Hi everyone, we were hopeful you might be able to help us understand what’s currently going on a bit more.
Our friend was finally diagnosed with MS in February this year - having had a relapse. This was suspected, but not confirmed. He was fairly cagey about telling us what was going on, and still plays down the illness very strongly. We know this is his choice, and respect that, so have tried to just carry on as normal - but obviously making allowances for mobility etc. Visiting him instead of going out and such if he was struggling.

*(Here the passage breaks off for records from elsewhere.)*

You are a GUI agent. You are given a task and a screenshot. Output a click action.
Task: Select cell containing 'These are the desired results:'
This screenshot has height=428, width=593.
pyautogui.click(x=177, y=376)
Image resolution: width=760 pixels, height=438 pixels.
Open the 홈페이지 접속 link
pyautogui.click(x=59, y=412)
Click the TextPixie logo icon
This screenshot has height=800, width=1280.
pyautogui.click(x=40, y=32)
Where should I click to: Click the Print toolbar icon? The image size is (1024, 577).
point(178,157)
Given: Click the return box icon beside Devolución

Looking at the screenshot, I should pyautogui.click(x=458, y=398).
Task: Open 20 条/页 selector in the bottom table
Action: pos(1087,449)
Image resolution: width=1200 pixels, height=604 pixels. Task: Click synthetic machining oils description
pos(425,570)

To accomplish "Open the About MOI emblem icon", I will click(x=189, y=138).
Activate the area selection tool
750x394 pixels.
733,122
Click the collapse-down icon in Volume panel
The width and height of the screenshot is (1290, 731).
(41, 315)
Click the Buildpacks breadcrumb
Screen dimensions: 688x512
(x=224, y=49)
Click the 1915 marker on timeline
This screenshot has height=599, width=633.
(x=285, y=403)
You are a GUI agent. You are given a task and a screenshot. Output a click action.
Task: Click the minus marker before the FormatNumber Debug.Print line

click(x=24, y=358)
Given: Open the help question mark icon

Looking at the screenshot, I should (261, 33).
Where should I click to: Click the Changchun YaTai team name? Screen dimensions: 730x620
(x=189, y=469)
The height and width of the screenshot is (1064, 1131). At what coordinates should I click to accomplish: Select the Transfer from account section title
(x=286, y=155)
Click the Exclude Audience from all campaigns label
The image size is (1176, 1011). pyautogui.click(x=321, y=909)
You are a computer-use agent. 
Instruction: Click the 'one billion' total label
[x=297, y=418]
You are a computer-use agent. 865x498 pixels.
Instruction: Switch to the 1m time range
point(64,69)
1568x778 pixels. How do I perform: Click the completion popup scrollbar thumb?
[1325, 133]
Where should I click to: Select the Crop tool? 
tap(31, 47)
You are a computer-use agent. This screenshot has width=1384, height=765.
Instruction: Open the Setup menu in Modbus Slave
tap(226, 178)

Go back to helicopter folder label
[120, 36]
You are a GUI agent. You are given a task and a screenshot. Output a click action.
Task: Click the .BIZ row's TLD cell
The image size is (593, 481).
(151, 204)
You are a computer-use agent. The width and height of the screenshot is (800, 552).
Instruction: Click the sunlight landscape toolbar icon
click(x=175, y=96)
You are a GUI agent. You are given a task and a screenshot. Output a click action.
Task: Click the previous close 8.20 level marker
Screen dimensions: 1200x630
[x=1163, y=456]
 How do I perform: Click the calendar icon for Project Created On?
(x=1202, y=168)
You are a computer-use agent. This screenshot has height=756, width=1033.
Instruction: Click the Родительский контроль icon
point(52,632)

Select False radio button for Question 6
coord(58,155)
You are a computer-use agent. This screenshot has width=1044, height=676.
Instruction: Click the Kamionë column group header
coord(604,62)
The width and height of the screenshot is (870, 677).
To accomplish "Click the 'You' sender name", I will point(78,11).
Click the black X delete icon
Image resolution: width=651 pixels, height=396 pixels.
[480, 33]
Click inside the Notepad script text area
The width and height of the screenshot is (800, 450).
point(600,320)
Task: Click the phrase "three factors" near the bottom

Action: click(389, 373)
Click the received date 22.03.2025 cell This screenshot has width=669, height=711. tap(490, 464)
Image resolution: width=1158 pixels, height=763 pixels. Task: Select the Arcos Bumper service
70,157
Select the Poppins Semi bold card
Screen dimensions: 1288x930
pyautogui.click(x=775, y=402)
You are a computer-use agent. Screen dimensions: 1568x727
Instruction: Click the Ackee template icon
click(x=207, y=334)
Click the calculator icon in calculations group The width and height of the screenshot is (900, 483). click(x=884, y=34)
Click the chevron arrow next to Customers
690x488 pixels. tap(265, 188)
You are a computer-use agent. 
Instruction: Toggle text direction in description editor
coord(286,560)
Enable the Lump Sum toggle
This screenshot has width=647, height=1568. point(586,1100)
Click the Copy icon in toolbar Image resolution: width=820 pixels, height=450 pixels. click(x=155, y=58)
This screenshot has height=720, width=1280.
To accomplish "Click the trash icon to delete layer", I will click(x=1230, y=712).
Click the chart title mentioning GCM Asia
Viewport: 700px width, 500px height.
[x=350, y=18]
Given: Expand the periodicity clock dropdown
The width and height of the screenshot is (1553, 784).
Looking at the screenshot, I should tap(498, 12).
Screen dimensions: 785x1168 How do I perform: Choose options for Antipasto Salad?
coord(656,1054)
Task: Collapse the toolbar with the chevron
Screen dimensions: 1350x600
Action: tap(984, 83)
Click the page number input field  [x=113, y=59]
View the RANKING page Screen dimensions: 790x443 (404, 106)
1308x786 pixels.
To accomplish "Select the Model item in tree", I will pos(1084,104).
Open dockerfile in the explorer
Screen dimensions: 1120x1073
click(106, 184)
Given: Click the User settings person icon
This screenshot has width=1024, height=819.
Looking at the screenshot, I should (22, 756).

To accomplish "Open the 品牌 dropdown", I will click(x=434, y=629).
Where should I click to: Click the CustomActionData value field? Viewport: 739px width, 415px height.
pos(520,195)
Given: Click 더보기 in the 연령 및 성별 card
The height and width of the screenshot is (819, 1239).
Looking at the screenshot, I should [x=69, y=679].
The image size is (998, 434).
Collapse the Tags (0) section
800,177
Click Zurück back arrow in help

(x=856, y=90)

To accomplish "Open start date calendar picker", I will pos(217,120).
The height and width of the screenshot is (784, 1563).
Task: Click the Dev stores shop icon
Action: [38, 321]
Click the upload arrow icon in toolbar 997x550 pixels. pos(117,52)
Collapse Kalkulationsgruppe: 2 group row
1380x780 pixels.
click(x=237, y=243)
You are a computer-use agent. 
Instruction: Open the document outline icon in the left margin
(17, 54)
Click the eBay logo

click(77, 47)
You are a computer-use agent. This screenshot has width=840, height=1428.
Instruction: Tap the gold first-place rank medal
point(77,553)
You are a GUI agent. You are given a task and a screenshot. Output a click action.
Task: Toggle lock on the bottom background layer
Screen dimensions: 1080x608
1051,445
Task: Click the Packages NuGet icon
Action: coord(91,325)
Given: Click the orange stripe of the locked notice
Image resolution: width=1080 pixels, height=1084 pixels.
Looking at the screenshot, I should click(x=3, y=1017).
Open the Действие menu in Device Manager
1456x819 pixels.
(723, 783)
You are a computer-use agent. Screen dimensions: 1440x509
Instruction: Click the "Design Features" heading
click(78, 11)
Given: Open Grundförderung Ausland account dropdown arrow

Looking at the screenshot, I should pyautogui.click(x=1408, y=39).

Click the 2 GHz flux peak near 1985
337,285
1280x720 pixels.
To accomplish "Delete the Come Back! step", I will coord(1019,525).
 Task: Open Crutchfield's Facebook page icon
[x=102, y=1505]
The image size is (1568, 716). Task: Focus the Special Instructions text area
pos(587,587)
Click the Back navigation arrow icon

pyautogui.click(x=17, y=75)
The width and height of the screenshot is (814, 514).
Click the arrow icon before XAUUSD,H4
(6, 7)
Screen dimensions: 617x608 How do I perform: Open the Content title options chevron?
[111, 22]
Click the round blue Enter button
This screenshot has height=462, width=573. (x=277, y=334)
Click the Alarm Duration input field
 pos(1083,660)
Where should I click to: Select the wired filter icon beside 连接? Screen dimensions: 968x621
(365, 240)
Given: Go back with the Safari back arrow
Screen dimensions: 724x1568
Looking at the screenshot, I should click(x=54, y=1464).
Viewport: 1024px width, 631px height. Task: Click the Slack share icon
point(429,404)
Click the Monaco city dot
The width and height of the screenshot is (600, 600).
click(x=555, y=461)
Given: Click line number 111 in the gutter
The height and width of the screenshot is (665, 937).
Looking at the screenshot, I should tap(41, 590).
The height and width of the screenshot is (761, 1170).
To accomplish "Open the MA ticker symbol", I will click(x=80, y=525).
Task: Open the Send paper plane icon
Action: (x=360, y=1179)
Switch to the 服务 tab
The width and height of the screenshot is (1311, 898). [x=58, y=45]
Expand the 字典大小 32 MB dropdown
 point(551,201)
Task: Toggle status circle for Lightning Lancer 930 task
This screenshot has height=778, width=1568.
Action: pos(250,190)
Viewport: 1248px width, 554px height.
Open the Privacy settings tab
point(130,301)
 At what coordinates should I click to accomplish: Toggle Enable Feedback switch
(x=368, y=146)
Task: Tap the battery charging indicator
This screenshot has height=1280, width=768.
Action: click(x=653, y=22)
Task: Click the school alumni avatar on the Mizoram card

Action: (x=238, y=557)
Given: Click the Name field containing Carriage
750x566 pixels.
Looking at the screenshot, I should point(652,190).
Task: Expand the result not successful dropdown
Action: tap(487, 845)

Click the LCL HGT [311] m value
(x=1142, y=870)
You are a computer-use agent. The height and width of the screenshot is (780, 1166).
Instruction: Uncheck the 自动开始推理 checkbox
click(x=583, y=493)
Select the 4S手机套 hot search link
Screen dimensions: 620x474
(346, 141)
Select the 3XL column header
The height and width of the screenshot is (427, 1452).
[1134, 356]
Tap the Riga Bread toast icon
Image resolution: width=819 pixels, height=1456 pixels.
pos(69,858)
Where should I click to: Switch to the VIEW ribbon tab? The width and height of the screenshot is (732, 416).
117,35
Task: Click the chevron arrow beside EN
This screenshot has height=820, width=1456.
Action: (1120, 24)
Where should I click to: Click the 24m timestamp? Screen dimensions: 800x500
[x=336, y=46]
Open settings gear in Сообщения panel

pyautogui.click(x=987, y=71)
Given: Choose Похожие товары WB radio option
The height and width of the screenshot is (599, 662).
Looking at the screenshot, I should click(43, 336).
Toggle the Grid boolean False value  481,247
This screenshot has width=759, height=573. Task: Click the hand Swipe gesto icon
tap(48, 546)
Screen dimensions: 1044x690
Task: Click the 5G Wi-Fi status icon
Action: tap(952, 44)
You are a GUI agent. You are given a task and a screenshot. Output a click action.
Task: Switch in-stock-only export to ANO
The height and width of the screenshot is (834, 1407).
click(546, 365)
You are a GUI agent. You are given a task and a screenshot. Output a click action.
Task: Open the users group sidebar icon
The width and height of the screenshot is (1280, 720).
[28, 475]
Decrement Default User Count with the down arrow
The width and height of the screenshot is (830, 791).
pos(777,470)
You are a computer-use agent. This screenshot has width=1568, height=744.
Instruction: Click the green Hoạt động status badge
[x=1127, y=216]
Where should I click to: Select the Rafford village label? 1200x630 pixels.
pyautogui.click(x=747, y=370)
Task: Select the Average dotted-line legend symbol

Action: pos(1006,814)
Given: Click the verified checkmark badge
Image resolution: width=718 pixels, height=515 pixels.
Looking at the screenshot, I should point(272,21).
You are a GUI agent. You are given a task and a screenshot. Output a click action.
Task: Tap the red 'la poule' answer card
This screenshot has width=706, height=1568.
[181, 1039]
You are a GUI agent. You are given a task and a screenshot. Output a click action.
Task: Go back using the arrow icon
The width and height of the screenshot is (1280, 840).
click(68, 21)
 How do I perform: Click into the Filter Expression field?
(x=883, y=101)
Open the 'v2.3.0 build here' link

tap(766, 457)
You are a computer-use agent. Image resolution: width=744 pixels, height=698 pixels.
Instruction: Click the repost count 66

He had another relapse soon after the one in February, but has - luckily - since seemed to go from strength to strength and physical symptoms are not evident any more (although this obviously does not mean they are not there!). However, our friendship group has noticed a massive personality change. He is now a lot more irritable, only likes to talk about specific topics (certain events from the past), and has been extremely irritable. We are now at a point where multiple people are now avoidinging him because of this, and how difficult they find things. He has no interest in anyone else’s lives, does not ask about such (even if asked “How are you?” he won’t ask back etc.), and gets extremely aggressive about certain - very conservative - opinions.
We’re all finding it very difficult as he’s a close friend who we want to be there for, but he’s not acting like the person we know right now. We’ve tried to make allowances because we can’t even begin to understand what he’s going through, but we’ve now started asking if maybe we could talk about something else, or just saying outright that we’re a little bit tired of talking about xyz. This is usually met by a lot of glaring and aggression, but we worry that if we don’t say anything we’re excusing the behaviour and it will continue.
Any insight, advice, or assistance would be greatly appreciated. We want to be there for our friend, but worry we’re doing things wrong, handling the situation badly, and upsetting him.